3rd UI International Conference

2nd UI International Conference

1st UI International Conference

3rd UI International Research Conference

Identifying Untested Practices

Online Conference
June 26 – 28, 2015

Keynote Speakers

Chris Sinha, Ph.D.

Professor of Cognitive Science
College of Foreign Languages
Hunan University, China

Chris Sinha is Distinguished Professor of Cognitive Science in the College of Foreign Languages, Hunan University. He gained his BA in Developmental Psychology at the University of Sussex and his doctorate at the University of Utrecht. Chris has taught in departments of Education, Psychology, and Language and Communication, in Britain, the Netherlands, Denmark, India and Sweden, including two previous positions at full professor rank.
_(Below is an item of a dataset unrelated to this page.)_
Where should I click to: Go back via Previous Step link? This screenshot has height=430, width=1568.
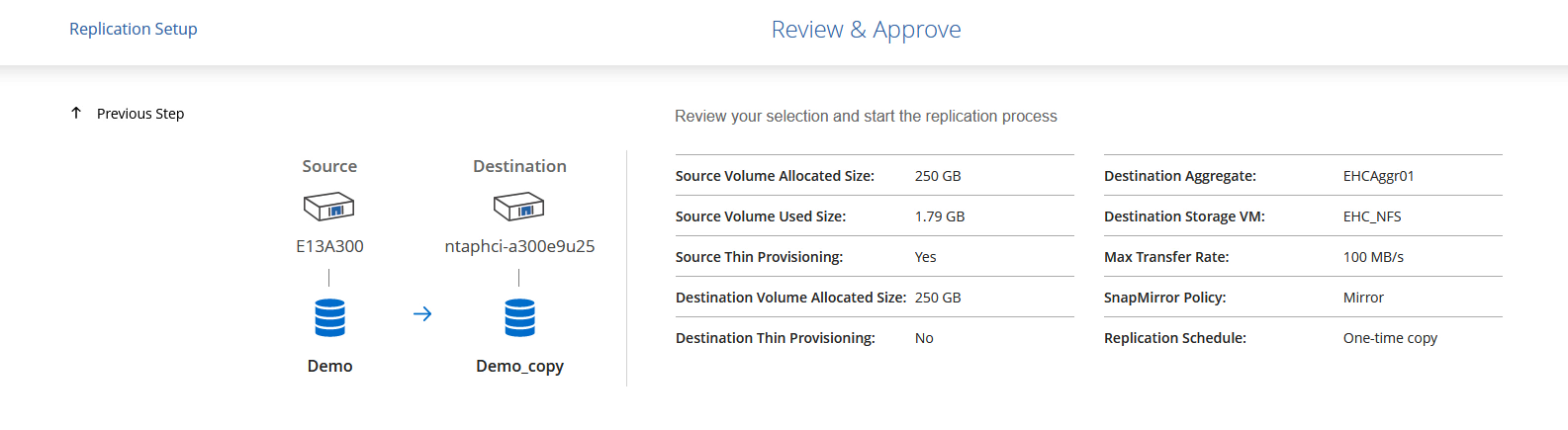click(x=140, y=114)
He is Past President of the International Cognitive Linguistics Association and of the UK Cognitive Linguistics Association; General Editor of the journal Language and Cognition; and a member of four international journal editorial boards and three book series editorial boards.
TOPIC
Situated Learning, Language and Culture


To view learning and cognition as situated involves rethinking cognitive and learning processes in terms of their framing by context, communication and social practice — in contrast to traditional views which focus upon the individual learner confronting a cognitive task. Re-thinking the learner from a situated perspective requires, first and foremost, the abandonment of the universalistic presupposition that learners, in all essentials, are the same in all times and places, and that their transactions with the human and natural environment are (at some suitable level of abstraction) equally universal. This challenge to universalism is not new, but as I will explain, current research in cognitive and language sciences adds new force to it. I suggest that learning language is to learn to communicate symbolically in an intersubjective field or universe of discourse.
Qingli Meng, Ph.D.

Assistant Professor
Department of Sociology, Anthropology, and Criminology
University of Northern Iowa USA

Dr. Qingli Meng received her Ph.D. in Public Policy (with the focus on Criminal Justice and Criminology) from the University of North Carolina at Charlotte (UNCC) and MPA from the University of North Carolina at Pembroke. She had been served as an assistant to the Treasurer, World Society of Victimology (In Consultative Status with the United Nations ECOSOC and Council of Europe) during 2009 to 2011. She is an active member of the World Society of Victimology and the American Society of Criminology. Dr. Meng is currently an assistant professor of criminology in the Department of Sociology, Anthropology and Criminology at the University of Northern Iowa (UNI). Dr. Meng’s research areas are Chinese corruption, comparative white-collar crime, victimology.
TOPIC
Chinese Higher Education Corruption


Corruption in the Chinese higher educational sector is an increasing concern but it has not been systematically studied. This study distinguishes three major intermingled structural typologies of corruption in the Chinese higher education sector: academic specific, non-academic specific and a combination of the two. Data supporting this conceptualization come from a case statistical analysis of a non-randomized sample of 215 court decisions on corruption cases detected in Chinese universities during 1994-2009 and the cases disclosed during 2012 and 2015 in different Chinese universities. The result postulates taxonomy of the distribution of corruption among the three typologies. This study finds non-academic specific corruption cases take up a disproportionately high portion of corruption compared to that of academic specific corruption in the Chinese higher education sector. None of the scholarly academic corruption cases was detected from the case statistical analysis though there is obvious reflection of scholarly academic corruption in the perception-based data. It also reveals that there are tremendous changes in corruption patterns before and after 2012. What has been neglected is the lack of sector-specific Chinese central government anti-corruption initiatives, especially those that are scholarly academic related even though the consequences could be more detrimental than corruption in the non- academic field.